“Like our friend David who meditates on Creation while
cultivating, I feel lucky to do work that lets me listen to distant thunder and
watch a nest of baby chickadees fledge from their hole in the fencepost into the
cucumber patch. Even the smallest backyard garden offers emotional rewards in
the domain of the little miracle. As a hobby, this one could be considered
bird-watching with benefits.
Every gardener I know is a junkie for the experience of
being out there in the mud and fresh green growth. Why? An astute therapist
might diagnose us as codependent and sign us up for Tomato-Anon meetings. We
love our gardens so much it hurts.
For their sake we’ll bend over till our backs ache,
yanking out fistfuls of quackgrass by the roots as if we are tearing out the
hair of the world. We lead our favorite hoe like a dance partner down one long
row and up the next, in a dance marathon that leaves us exhausted. We scrutinize
yellow beetles with black polka dots that have suddenly appeared like chickenpox
on the bean leaves.
We spend hours bent to our crops as if enslaved, only
now and then straightening our backs and wiping a hand across our sweaty brow,
leaving it striped with mud like some child’s idea of war paint. What is it
about gardening that is so addicting?
That longing is probably mixed up in our DNA.
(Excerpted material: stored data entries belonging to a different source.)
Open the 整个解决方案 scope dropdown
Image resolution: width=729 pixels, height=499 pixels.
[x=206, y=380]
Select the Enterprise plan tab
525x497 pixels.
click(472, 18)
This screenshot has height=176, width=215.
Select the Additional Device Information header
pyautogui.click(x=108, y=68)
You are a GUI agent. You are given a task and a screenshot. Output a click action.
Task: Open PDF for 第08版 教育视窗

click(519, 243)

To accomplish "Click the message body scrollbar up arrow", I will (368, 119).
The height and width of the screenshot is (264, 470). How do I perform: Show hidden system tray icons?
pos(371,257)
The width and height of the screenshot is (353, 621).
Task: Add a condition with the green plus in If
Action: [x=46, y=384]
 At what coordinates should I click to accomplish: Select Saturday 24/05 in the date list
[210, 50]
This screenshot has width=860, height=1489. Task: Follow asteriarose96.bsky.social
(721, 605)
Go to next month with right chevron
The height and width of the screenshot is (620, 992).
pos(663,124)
Agriculture is the oldest, most continuous livelihood in which humans have
engaged. It’s the line of work through which we promoted ourselves from just
another primate. It is the basis for successful dispersal from our original home
in Africa to every cold, dry, high, or clammy region of the globe.
Growing food was the first activity that gave us enough
prosperity to stay in one place, form complex social groups, tell our stories,
and build our cities …
All the important crops we now eat were already
domesticated around five thousand years ago. Early humans independently followed
the same impulse wherever they found themselves, creating small agricultural
economies based on domestication of whatever was at hand: rice, beans, barley,
and corn on various continents, along with Sheep in Iraq (around 9,000 BC), pigs
in Thailand (8,000 BC), horses in the Ukraine (5,000 BC) and ducks in the
Americas (pre-Inca.)….
Many of us who aren’t farmers or gardeners still have
some element of farm nostalgia in our family past, real or imagined: a secret
longing for some connection to life where a rooster crows in the yard.”